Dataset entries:
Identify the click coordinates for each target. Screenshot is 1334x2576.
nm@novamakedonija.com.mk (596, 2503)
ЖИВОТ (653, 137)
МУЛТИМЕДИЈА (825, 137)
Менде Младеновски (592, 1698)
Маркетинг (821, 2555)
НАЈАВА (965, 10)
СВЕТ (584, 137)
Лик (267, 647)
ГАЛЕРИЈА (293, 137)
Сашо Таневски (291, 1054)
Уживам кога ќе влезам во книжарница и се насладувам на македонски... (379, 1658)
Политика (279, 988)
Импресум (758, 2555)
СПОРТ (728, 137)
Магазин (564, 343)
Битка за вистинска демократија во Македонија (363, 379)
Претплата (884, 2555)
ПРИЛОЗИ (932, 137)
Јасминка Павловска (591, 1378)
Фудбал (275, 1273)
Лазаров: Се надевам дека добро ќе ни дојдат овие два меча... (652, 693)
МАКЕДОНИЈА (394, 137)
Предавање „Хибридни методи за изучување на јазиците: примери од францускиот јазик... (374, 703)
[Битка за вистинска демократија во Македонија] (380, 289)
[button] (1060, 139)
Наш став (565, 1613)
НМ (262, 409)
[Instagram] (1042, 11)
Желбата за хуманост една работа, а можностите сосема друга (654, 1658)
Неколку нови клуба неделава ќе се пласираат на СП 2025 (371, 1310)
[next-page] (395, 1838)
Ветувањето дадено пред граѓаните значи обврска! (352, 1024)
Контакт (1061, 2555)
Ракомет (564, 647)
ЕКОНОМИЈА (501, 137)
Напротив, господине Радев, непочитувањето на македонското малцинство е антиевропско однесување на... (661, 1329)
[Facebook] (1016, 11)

- [BRIEF]
Scan the records above for the lines holding "СВЕТ (584, 137)" and "Битка за вистинска демократија во Македонија (363, 379)". Transcribe those two and every line between them word for word, and no others.

- [SOLUTION TO THE PROBLEM]
СВЕТ (584, 137)
Лик (267, 647)
ГАЛЕРИЈА (293, 137)
Сашо Таневски (291, 1054)
Уживам кога ќе влезам во книжарница и се насладувам на македонски... (379, 1658)
Политика (279, 988)
Импресум (758, 2555)
СПОРТ (728, 137)
Магазин (564, 343)
Битка за вистинска демократија во Македонија (363, 379)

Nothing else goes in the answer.